第84章
第八十四章
溫舒粼反應了一會兒,才從自己腦中的檔案翻找出了聲音的主人。
老鄧?
身為溫家管家的他怎麽會給自己打定話,而且溫思羽——糟了!溫思羽為什麽會被綁架?
溫舒粼不知道他和溫思羽的布置出了什麽問題,他只能連忙問到:“你在哪裏,他最後一次出現又在哪?”他不由得擔心,是老鄧搶先一步對溫思羽下了手。可前一世,對方似乎也是因為溫思羽無法掌控大局,擔心家中的權力旁落他這個私生子,才最終答應那些旁支動手的。
那麽溫思羽還在,他的動機又是什麽?
“小少爺說他得去見叢岑少爺一面,然後就……”說着說着,老鄧自己也沉默了。
溫舒粼不知道這個世界到底給了這些角色們多少的“智商”,但他想但凡是個有正常智力的人都能猜得出來,如今最大的嫌疑犯是誰。
然而走到這一步,溫舒粼已經無法簡單粗暴地、把某個阻礙自己前進的事件歸因到叢岑身上。
這件事,說不定是危麒授意的。
溫舒粼不明白對方為什麽要這麽做。如果他先前的種種推測都沒有問題,那危麒本該是站在他的陣營的,不論他抱有什麽樣的心理,又為何可以“威脅”溫思羽的性命?
溫思羽可是這個世界的主角!
可是由不得他猶豫太久——假如之前戴景昂和他的理解無誤,那麽溫思羽的生命安全,也意味着這個世界的穩定。
一旦主角死亡,這個世界一定會自動識別為程序錯誤、無法運轉下去,随後進入新一次的輪回。他尚且沒能明白這每一次輪回與他們的記憶留存的關聯,但隐約有一種不好的念頭。
如果輪回并非是由他主動觸發的,恐怕他會在時鐘倒回起初的時候,忘記現在所經歷的一切。
那麽他走到現在的意義,才真的是白費了。
溫舒粼不得不跨上自己的機車,按老鄧所報出的位置沖去。
一路上他甚至不再有悲傷的餘力,滿心都是焦慮,焦慮很快讓他變得麻木。
反正也不會比現在的狀況更糟了,大不了不過是“死”,回到起點,猶如戴景昂所說的,忘記一切,永遠活在自己最歡樂的時光裏,也許也是許多人夢寐以求的——退一萬步說也不過灰飛煙滅,到那個時候,他再也不會有痛苦。
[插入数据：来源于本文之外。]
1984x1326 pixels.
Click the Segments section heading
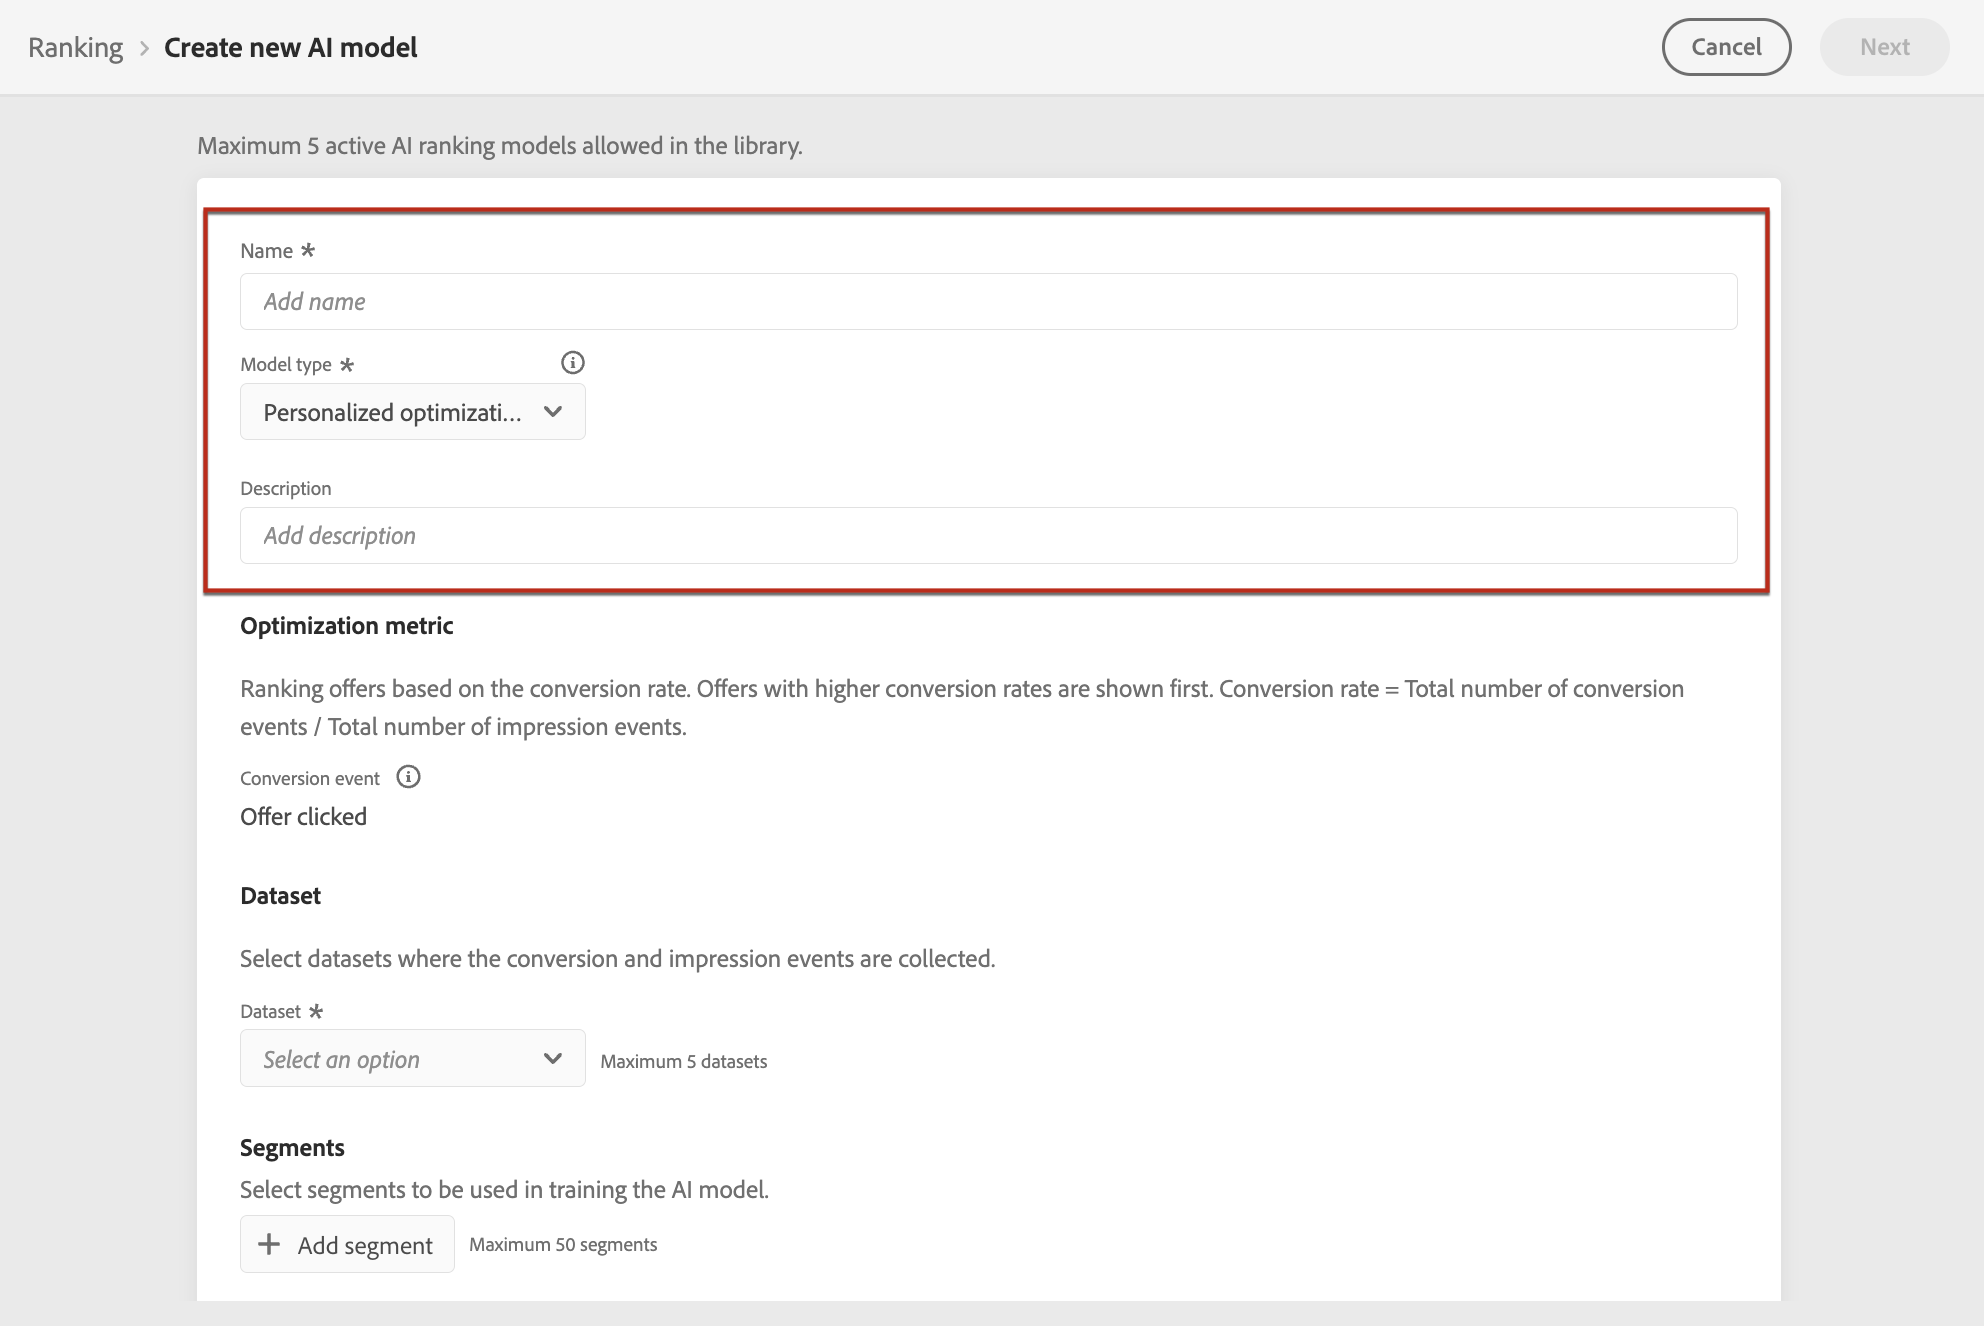click(292, 1148)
溫舒粼咬了自己下唇一下,把洩氣的念頭從自己的腦海中驅趕出去。
當他來到溫家大宅,溫思羽最後出現的地方的時候,警方還在問詢所有大宅裏的傭人。他們本打算傳喚他,但見他主動到場,便和他臨時地做了溝通。
溫舒粼選擇性地道出了他和溫思羽最後見面時的對話,沒有提及意識覺醒相關的內容。在這麽說着的時候,他的心實際上也生出異樣的感受,他甚至有些嫉妒這些沒有面目的NPC們,沒有思維,只是按照世界的安排行動,是否也就不會感受到痛苦?
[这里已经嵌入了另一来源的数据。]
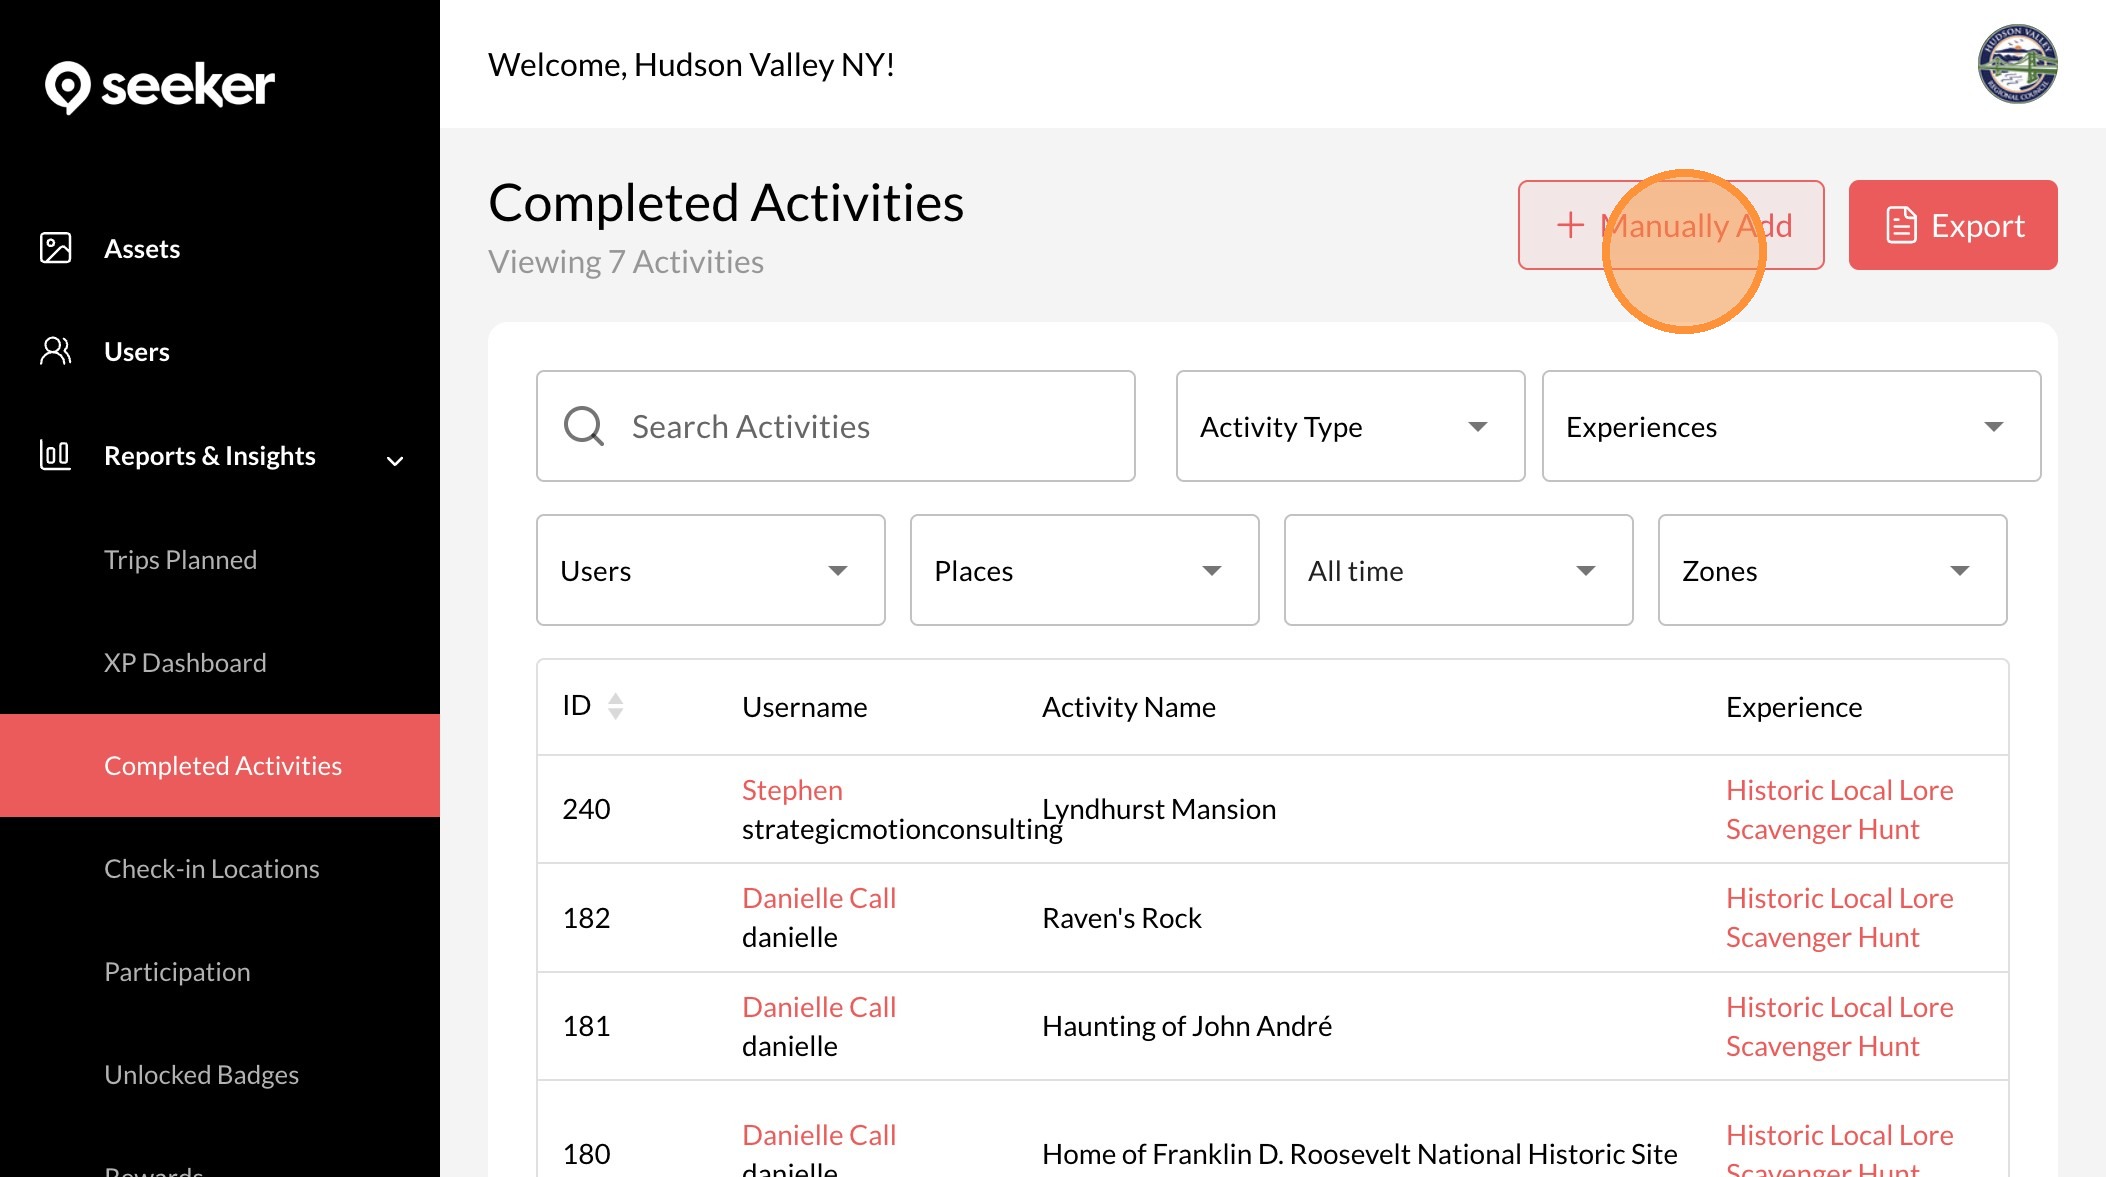Open the All time date dropdown
Screen dimensions: 2106x1177
click(x=1457, y=570)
他很快獲得了人生自由,只是在警方取證充足、找到嫌疑人正式發出逮捕令之前,他都必須配合警方的一切工作。
這沒有什麽,畢竟他就像是被剪去飛羽的鳥兒,這個世界不許他走,危麒更不會容許他離開澹市。
只是從溫家大宅離開的時候,溫舒粼一時不知道自己應該先去哪裏整理一下思緒。他不得不騎着自己的摩托車漫無目的地在大街上閑逛,直到看到了一家冷飲店,他才找了個車位,下車進去随意點了些東西,給自己找了個能靜一靜的空間。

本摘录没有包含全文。